De acordo com artigo 225, da Constituição Federal parágrafo 4, o Pantanal Mato-Grossense é declarado Área de Patrimônio Nacional e o uso de seus recursos tem que ser regulamentado por leis que garantam a proteção do ambiente. No entanto, apesar de ser um ecossistema com condições ambientais específicas, o Pantanal está sujeito às mesmas regras e regulamentos aplicados a todas as outras regiões brasileiras. A atual lei estadual do pantanal (lei N 8.830 de 2008) tem várias carências, destacando-se o fato de considerar como referencial para definir as faixas marginais de preservação ambiental, o nível mais alto do rio, considerado durante o período sazonal da seca. Isso é um contra senso! O período seco no Pantanal pode significar leitos de rios completamente secos. Isso é muito grave e o
novo Código Florestal transfere para os estados esta responsabilidade que é nacional. Desta forma, áreas úmidas como as savanas inundáveis do Guaporé, do Araguaia, e as de Roraima além de passarem desapercebidas como ecossistemas de grande importância no Código Florestal em vigor não são contempladas na nova proposta de Código prestes a ser aprovada, pois somente a planície pantaneira está contemplada como área de uso restrito no Capítulo III da nova legislação proposta.

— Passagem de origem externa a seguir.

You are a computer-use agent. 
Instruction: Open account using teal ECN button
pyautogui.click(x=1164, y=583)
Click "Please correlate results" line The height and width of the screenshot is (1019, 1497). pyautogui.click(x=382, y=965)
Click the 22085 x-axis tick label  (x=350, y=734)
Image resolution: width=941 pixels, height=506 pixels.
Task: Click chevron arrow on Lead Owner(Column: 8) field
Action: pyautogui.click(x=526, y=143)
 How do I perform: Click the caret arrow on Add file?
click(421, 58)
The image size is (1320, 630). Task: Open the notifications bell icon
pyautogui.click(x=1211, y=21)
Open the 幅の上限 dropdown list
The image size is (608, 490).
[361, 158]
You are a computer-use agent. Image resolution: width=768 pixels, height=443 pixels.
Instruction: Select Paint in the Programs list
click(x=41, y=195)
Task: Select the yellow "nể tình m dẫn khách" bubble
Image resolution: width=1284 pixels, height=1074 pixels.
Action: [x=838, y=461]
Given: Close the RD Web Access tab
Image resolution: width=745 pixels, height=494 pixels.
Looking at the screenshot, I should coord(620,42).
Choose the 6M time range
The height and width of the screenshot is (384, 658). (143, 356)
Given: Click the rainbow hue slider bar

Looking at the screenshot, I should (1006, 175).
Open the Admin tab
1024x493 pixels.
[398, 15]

Em 1993, o Brasil ratificou a Convenção de Ramsar, que exige dos estados signatários não somente o delineamento e a proteção específica das áreas úmidas de importância internacional, mas também um inventário destas, a descrição das suas estruturas e funções e a elaboração de planos para o seu uso sustentável. Apesar do compromisso assumido, até o momento o Brasil encontra-se muito aquém do cumprimento dessas metas. Já é hora destes ecossistemas serem incluídos na legislação brasileira claramente, para posteriormente serem alvo de delimitação, definição e classificação, e regidos por uma política nacional de áreas úmidas, de forma a que atendamos nosso compromisso de assegurar a saúde e as múltiplas funções destes ecossistemas.